In its first full drug appraisal, on the use of taxanes for treating ovarian cancer, the National Institute for Clinical Excellence has recommended use of paclitaxel, in combination with a platinum therapy, as the standard initial treatment following surgery (p716). This is a welcome step towards the abolition of the unfair system of "postcode prescribing" whereby access to expensive drugs, such as paclitaxel, depends on where a patient lives.
The NICE guidance (which the Government "expects the NHS to follow") is unlikely to cause clinical controversy, although it could produce financial problems for those health authorities that are not currently prescribing paclitaxel, or are prescribing it only for selected patients. At Guy's and St Thomas's hospitals NHS trust, in London, paclitaxel is used in ovarian cancer and accounts for £0.5m a year, or 20 per cent of the money spent on oncology drugs. This is much more than is spent on any other single drug in oncology.
The NICE guidance is based on clinical trial evidence that adding paclitaxel to regimens for treating ovarian cancer can improve progression-free and overall survival. The guidance will be reviewed in March, 2001. By then, there may be new data, including further results from the UK-based ICON-3 trial. Preliminary results from that trial, reported last year (PJ, June 5, 1999, p817), caused surprise in that, in contrast to earlier trials, there was no significant difference in overall or progression-free survival between a paclitaxel/carboplatin regimen and two standard regimens (single agent carboplatin and a combination of cyclophosphamide, doxorubicin and cisplatin). Data may also become available on use of docetaxel, a taxane not currently licensed for use in ovarian cancer. A trial comparing paclitaxel and docetaxel, both given with a platinum compound, is under way.
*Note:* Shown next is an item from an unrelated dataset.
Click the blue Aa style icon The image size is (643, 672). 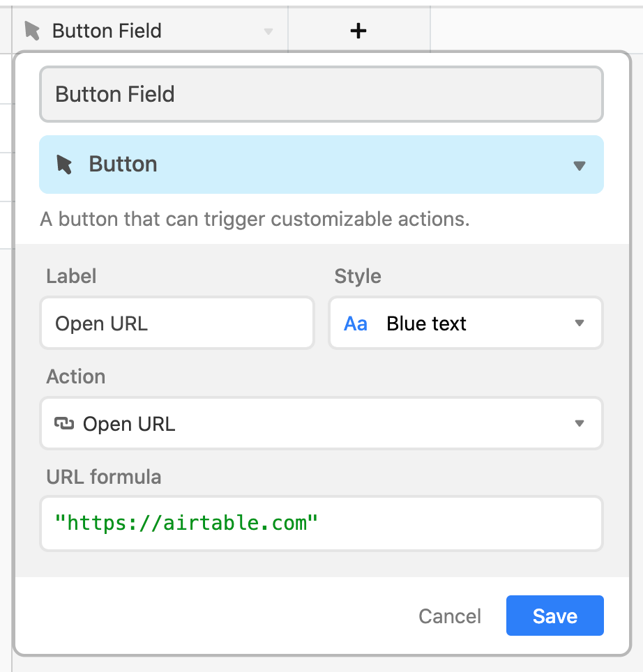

Some of the next NICE appraisals could well be more controversial. For example, the use of COX-2 inhibitors for treating musculoskeletal disease is on the NICE schedule for this year. There are now two COX-2 specific inhibitors on the market in the UK (see p717), offering the promise of greater safety - at greater cost. How will the NICE weigh up the evidence on who should be treated with these drugs?